Trente jours de deuil. Trente jours d’absence. Malgré ce vide qui la consume, la mère voudrait encore croire que son garçon va rentrer. Et dans le salon de la modeste maison blanche à peine meublée, perdue dans une étendue de caillasse non loin de Sakiet El Khadem, dans l’est de la Tunisie, le père aussi pleure la disparition du fils aîné, Helmi Ghédir, 25 ans.
« Allah y rahmou [que Dieu bénisse son âme] », murmure Ahmed Ghédir, 54 ans. L’homme se dit « détruit », sûr que sa douleur l’accompagnera jusqu’à la mort : « Je cache mes larmes devant ma famille. Au début, je n’ai rien dit à mes deux autres enfants. J’ai gardé le silence quatre jours pour les protéger. »
Au village d’El Ghdayra, personne n’aurait imaginé que Helmi deviendrait un « harraga », un « brûleur » de frontières qui cherche à fuir le pays par la mer, sans passeport ni visa, sur un misérable radeau. Mais il a succombé à l’air du temps, partie intégrante de cette jeunesse qui reprend massivement le chemin de l’exode. Depuis le début de l’année, 5 655 harraga ont atteint les côtes italiennes, contre 858 en 2019, selon le Forum tunisien pour les droits économiques et sociaux (FTDES). Dont plus de 4 100 rien que pour le mois de juillet.

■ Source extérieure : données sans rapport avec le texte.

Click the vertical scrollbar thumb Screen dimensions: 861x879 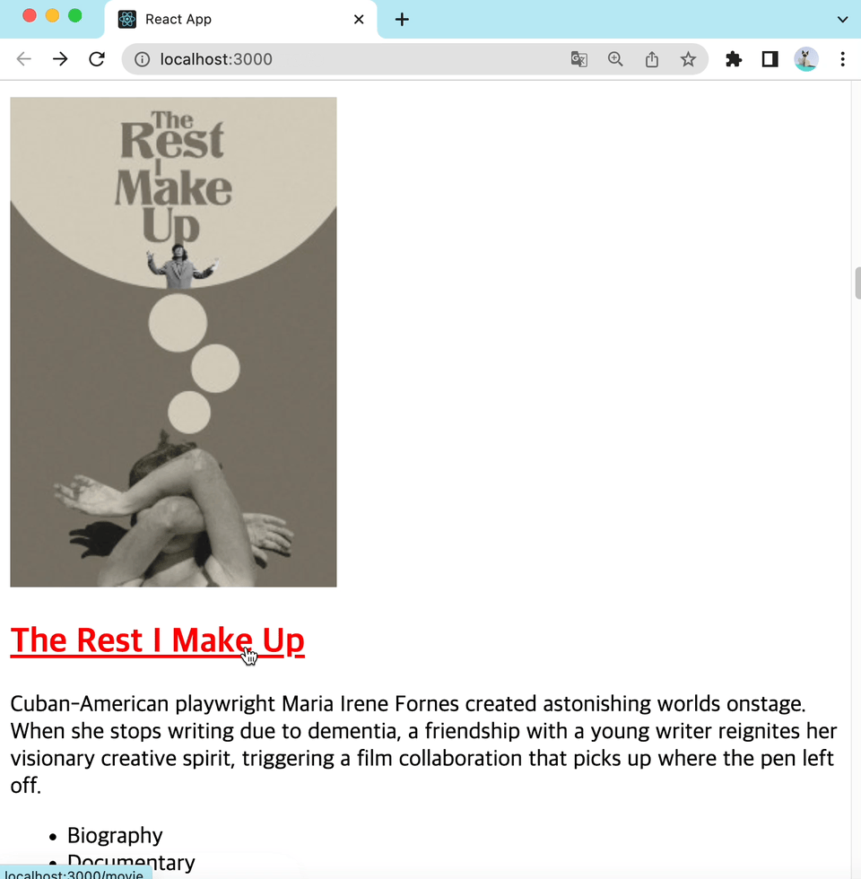857,283
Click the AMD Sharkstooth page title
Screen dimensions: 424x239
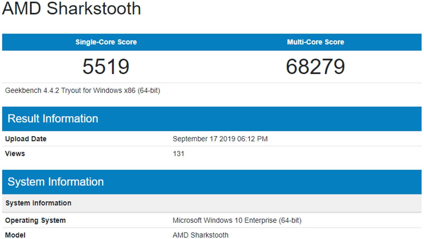tap(71, 8)
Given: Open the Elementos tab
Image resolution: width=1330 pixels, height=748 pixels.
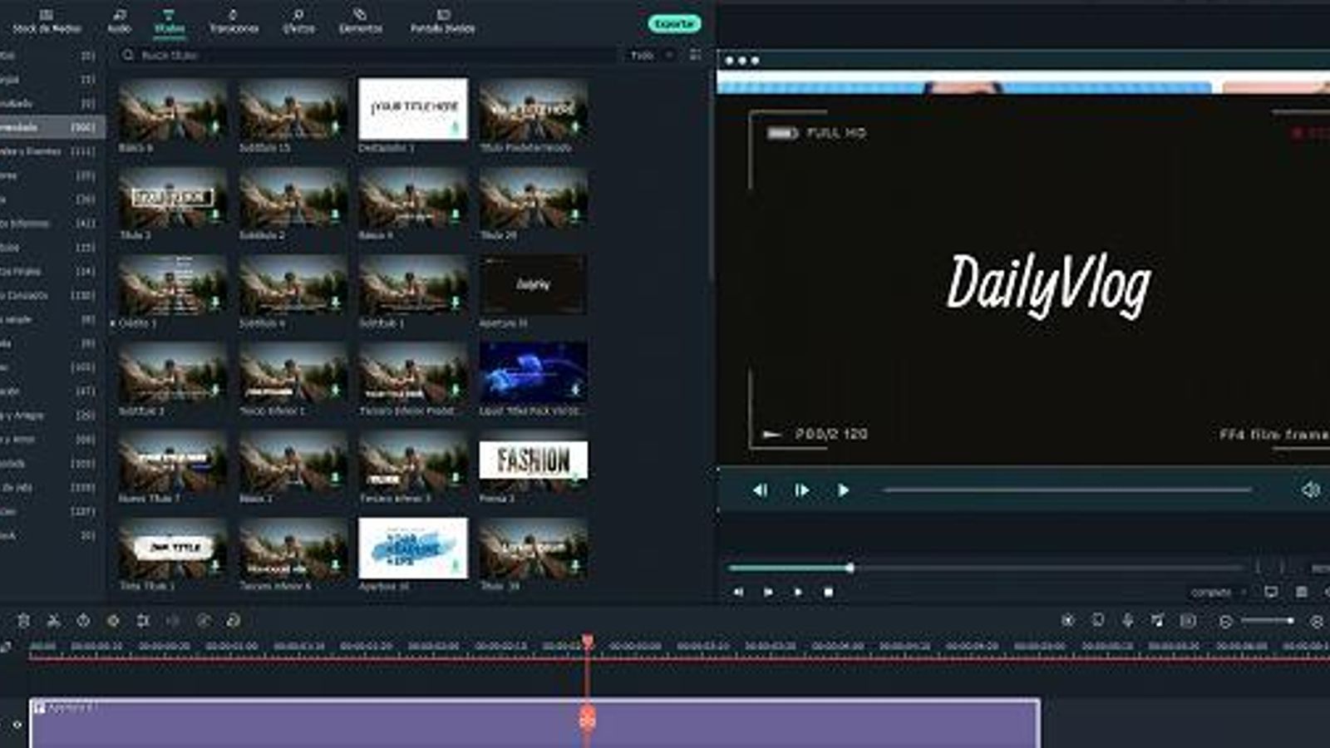Looking at the screenshot, I should pos(360,21).
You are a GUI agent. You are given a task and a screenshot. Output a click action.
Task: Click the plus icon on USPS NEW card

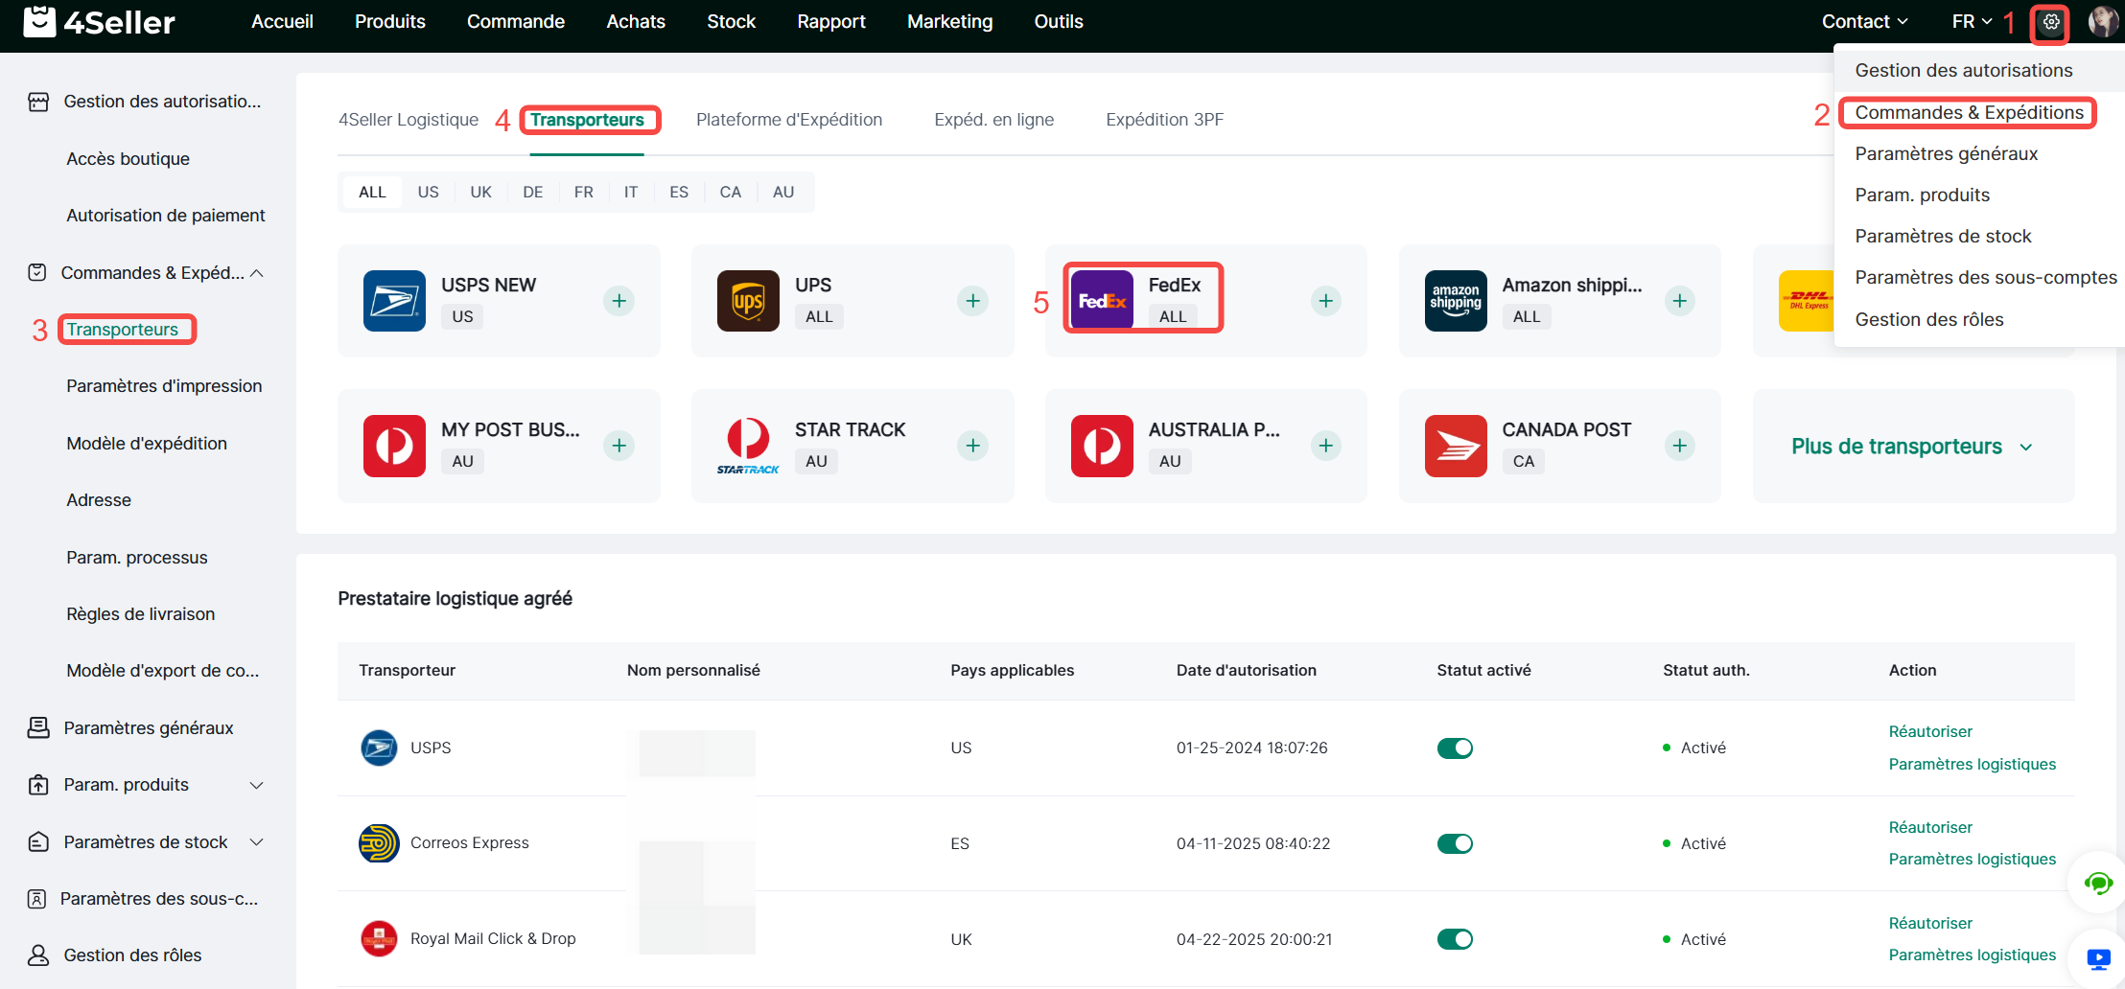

Helmi, lui, n’a pas eu la « chance » d’approcher les terres de l’Europe, à 140 km des rives de son pays. Le « mektoub » (« destin », en arabe) en a décidé autrement. Il s’est noyé la nuit du 25 juillet en tentant de rejoindre la petite île italienne de Lampedusa, porte d’entrée vers le « paradis » européen. « Il ne savait pas nager, enrage son père. On m’a raconté qu’il y avait seize personnes sur une barque faite pour six. Une personne à bord m’a appelé pour me dire que Helmi était tombé à l’eau lorsque la police les a stoppés. » Mais pourquoi son fils a-t-il « brûlé » ?, s’interroge-t-il sans fin.
« Il ne manquait de rien »
Dans ce coin de Tunisie, les candidats à l’exil connaissent la réponse à cette maudite question. « C’est le dégoûtage », disent-ils pour exprimer leur ras-le-bol. « Dégoûtage » de voir, impuissants, leur pays sombrer sans leur offrir aucun avenir. Depuis la révolution de 2011, qui a mis un terme à la dictature de Ben Ali, l’économie de la Tunisie s’est dégradée. En neuf ans, le salaire minimum n’a guère augmenté (400 dinars, soit environ 120 euros).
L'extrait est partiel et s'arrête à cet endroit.